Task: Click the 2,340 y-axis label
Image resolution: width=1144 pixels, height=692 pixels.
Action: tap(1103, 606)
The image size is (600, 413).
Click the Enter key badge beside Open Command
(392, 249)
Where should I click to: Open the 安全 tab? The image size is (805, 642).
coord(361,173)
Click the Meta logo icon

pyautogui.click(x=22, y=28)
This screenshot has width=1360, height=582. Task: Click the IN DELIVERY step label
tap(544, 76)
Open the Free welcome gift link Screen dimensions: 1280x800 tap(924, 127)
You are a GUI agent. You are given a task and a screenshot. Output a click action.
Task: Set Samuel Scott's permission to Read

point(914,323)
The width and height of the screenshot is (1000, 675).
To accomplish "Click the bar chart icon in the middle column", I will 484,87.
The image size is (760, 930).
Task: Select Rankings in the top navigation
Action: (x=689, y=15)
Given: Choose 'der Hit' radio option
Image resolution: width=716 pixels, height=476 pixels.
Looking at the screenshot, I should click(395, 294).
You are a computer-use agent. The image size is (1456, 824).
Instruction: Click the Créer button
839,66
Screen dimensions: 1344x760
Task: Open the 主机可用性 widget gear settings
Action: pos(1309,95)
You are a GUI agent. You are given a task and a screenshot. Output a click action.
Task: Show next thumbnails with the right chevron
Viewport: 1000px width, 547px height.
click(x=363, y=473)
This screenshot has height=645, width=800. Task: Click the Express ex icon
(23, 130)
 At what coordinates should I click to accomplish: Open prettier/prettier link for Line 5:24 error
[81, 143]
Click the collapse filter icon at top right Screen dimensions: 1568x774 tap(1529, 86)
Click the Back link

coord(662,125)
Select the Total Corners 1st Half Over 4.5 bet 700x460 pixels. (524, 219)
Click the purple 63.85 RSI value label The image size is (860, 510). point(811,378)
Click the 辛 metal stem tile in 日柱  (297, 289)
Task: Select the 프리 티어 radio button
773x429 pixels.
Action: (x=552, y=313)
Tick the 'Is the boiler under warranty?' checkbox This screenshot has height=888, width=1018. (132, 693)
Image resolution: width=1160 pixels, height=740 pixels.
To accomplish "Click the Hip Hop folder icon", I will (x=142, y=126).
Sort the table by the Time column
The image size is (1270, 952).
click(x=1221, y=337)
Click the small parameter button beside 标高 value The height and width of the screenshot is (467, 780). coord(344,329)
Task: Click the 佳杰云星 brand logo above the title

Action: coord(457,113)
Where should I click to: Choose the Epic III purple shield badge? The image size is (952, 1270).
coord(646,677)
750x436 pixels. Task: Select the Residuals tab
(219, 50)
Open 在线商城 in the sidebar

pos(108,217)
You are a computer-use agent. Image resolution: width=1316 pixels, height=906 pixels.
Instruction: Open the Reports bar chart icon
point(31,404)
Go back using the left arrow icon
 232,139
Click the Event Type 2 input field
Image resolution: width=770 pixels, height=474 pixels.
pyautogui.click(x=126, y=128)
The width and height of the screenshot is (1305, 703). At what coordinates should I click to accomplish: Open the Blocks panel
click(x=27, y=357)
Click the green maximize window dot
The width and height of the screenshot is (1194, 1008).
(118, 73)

○ ○ ○ ○ ○

DIRECTIONS FOR THIS TASK: Every line from the one that has "Task: Select the 프리 티어 radio button" down to the last line above must be written out exactly, with both ends included and nothing else.

ANSWER TO THE EXERCISE:
Task: Select the 프리 티어 radio button
773x429 pixels.
Action: (x=552, y=313)
Tick the 'Is the boiler under warranty?' checkbox This screenshot has height=888, width=1018. (132, 693)
Image resolution: width=1160 pixels, height=740 pixels.
To accomplish "Click the Hip Hop folder icon", I will (x=142, y=126).
Sort the table by the Time column
The image size is (1270, 952).
click(x=1221, y=337)
Click the small parameter button beside 标高 value The height and width of the screenshot is (467, 780). coord(344,329)
Task: Click the 佳杰云星 brand logo above the title

Action: coord(457,113)
Where should I click to: Choose the Epic III purple shield badge? The image size is (952, 1270).
coord(646,677)
750x436 pixels. Task: Select the Residuals tab
(219, 50)
Open 在线商城 in the sidebar

pos(108,217)
You are a computer-use agent. Image resolution: width=1316 pixels, height=906 pixels.
Instruction: Open the Reports bar chart icon
point(31,404)
Go back using the left arrow icon
 232,139
Click the Event Type 2 input field
Image resolution: width=770 pixels, height=474 pixels.
pyautogui.click(x=126, y=128)
The width and height of the screenshot is (1305, 703). At what coordinates should I click to accomplish: Open the Blocks panel
click(x=27, y=357)
Click the green maximize window dot
The width and height of the screenshot is (1194, 1008).
(118, 73)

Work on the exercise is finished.